Did she love McTeague? Difficult question. Did she choose him for better or for worse, deliberately, of her own free will, or was Trina herself allowed even a choice in the taking of that step that was to make or mar her life? The Woman is awakened, and, starting from her sleep, catches blindly at what first her newly opened eyes light upon. It is a spell, a witchery, ruled by chance alone, inexplicable—a fairy queen enamored of a clown with ass’s ears.
McTeague had awakened the Woman, and, whether she would or no, she was his now irrevocably; struggle against it as she would, she belonged to him, body and soul, for life or for death. She had not sought it, she had not desired it. The spell was laid upon her. Was it a blessing? Was it a curse? It was all one; she was his, indissolubly, for evil or for good.

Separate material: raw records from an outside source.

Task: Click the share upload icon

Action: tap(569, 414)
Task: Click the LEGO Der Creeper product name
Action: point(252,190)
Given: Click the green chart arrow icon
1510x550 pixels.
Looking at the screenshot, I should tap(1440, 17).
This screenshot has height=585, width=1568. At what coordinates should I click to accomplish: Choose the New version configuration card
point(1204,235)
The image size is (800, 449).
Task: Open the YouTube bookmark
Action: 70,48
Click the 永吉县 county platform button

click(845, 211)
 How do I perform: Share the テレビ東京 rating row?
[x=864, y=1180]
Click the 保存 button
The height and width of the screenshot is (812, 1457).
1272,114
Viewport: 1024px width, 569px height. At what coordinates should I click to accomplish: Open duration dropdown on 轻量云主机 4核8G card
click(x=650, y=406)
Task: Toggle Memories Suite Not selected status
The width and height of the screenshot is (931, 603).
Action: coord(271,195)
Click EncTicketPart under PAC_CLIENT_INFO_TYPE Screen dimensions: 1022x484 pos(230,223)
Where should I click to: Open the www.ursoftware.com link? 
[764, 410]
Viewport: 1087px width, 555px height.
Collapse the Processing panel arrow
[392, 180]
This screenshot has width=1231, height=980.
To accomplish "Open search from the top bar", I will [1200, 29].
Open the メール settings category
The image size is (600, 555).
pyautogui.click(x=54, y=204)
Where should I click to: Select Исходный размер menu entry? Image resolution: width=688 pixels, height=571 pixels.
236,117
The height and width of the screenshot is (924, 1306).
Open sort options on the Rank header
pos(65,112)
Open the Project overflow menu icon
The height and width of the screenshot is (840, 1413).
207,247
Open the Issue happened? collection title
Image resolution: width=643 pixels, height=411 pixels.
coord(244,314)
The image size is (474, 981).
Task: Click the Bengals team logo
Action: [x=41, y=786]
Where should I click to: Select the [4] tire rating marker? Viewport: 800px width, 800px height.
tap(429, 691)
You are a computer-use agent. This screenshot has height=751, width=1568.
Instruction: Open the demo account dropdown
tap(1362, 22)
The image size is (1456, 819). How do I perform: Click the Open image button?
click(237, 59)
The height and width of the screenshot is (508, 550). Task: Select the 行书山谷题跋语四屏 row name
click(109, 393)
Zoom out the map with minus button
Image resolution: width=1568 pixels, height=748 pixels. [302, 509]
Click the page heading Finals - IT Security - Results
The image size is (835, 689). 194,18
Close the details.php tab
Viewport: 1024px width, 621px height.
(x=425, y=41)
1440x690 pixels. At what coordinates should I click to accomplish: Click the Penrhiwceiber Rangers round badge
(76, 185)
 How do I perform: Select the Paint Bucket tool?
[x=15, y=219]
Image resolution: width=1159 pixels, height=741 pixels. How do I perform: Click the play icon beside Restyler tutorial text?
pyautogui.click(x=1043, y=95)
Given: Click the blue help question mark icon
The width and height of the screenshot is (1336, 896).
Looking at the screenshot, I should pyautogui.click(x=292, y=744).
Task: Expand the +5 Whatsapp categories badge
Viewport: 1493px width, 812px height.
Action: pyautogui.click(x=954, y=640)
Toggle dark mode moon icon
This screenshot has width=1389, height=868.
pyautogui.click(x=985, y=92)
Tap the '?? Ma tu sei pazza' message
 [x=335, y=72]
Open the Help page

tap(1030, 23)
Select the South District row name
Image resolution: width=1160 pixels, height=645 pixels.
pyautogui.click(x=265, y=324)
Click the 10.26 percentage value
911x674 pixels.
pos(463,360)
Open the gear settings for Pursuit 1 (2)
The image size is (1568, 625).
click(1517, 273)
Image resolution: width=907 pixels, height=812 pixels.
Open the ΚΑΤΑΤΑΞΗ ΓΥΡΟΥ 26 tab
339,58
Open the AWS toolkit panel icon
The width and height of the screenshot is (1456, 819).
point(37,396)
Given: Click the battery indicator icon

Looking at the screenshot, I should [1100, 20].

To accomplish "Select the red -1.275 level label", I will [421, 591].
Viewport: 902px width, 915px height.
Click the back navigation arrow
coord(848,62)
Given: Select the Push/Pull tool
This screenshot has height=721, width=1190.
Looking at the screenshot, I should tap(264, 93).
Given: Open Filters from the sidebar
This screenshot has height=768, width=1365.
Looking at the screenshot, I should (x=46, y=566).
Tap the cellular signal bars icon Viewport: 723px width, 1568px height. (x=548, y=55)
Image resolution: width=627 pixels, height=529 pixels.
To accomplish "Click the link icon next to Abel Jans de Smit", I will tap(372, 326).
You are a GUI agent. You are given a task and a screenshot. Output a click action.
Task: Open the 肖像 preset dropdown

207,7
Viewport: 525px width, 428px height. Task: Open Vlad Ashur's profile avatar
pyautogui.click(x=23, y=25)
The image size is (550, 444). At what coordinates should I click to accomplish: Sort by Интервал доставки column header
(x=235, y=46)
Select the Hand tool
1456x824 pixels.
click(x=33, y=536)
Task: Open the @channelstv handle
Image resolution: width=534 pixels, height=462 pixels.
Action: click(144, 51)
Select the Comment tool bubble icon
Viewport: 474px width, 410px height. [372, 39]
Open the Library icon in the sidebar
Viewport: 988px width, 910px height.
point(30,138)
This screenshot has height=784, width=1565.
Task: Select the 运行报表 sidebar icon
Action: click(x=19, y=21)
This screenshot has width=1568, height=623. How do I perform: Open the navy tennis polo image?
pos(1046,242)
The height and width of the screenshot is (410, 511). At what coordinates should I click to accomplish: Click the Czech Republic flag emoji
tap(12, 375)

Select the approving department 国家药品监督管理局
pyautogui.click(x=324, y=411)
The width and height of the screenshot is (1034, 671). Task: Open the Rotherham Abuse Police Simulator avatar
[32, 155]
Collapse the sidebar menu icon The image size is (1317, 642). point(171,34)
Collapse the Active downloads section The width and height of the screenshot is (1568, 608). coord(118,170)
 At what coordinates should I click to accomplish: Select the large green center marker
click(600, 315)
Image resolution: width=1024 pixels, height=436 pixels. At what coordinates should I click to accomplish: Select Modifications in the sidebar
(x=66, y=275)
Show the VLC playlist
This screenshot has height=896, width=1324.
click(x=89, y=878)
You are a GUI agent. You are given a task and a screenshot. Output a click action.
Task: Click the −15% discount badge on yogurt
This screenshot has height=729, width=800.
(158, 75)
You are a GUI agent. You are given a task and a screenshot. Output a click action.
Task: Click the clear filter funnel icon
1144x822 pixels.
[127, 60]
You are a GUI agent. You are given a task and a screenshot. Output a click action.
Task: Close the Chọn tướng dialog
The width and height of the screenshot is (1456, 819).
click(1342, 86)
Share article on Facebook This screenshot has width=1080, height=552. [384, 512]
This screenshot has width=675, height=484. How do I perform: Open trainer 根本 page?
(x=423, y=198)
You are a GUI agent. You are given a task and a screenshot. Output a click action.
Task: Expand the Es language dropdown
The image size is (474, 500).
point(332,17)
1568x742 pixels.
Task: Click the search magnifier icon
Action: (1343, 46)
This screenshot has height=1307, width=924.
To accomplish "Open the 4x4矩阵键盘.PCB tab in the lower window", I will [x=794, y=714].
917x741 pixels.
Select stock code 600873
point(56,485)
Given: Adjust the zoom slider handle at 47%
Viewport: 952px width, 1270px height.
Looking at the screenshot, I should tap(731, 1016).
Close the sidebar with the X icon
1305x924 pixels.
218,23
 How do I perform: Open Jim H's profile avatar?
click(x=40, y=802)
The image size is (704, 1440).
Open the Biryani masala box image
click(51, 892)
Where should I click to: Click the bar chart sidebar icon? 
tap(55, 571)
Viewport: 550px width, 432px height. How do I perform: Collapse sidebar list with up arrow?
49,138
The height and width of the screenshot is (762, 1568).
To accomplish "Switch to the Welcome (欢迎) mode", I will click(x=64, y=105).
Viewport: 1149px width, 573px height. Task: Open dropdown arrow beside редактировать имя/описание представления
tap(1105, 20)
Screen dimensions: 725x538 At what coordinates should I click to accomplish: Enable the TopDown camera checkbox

And he? The very act of submission that bound the woman to him forever had made her seem less desirable in his eyes. Their undoing had already begun. Yet neither of them was to blame. From the first they had not sought each other. Chance had brought them face to face, and mysterious instincts as ungovernable as the winds of heaven were at work knitting their lives together. Neither of them had asked that this thing should be—that their destinies, their very souls, should be the sport of chance. If they could have known, they would have shunned the fearful risk. But they were allowed no voice in the matter. Why should it all be?
It had been on a Wednesday that the scene in the B Street station had taken place. Throughout the rest of the week, at every hour of the day, Trina asked herself the same question: “Do I love him? Do I really love him? Is this what love is like?” As she recalled McTeague—recalled his huge, square-cut head, his salient jaw, his shock of yellow hair, his heavy, lumbering body, his slow wits—she found little to admire in him beyond his physical strength, and at such moments she shook her head decisively. “No, surely she did not love him.” Sunday afternoon, however, McTeague called. Trina had prepared a little speech for him. She was to tell him that she did not know what had been the matter with her that Wednesday afternoon; that she had acted like a bad girl; that she did not love him well enough to marry him; that she had told him as much once before.
McTeague saw her alone in the little front parlor. The instant she appeared he came straight towards her. She saw what he was bent upon doing. “Wait a minute,” she cried, putting out her hands. “Wait. You don’t understand. I have got something to say to you.” She might as well have talked to the wind. McTeague put aside her hands with a single gesture, and gripped her to him in a bearlike embrace that all but smothered her. Trina was but a reed before that giant strength. McTeague turned her face to his and kissed her again upon the mouth. Where was all Trina’s resolve then? Where was her carefully prepared little speech? Where was all her hesitation and torturing doubts of the last few days? She clasped McTeague’s huge red neck with both her slender arms; she raised her adorable little chin and kissed him in return, exclaiming: “Oh, I do love you! I do love you!” Never afterward were the two so happy as at that moment.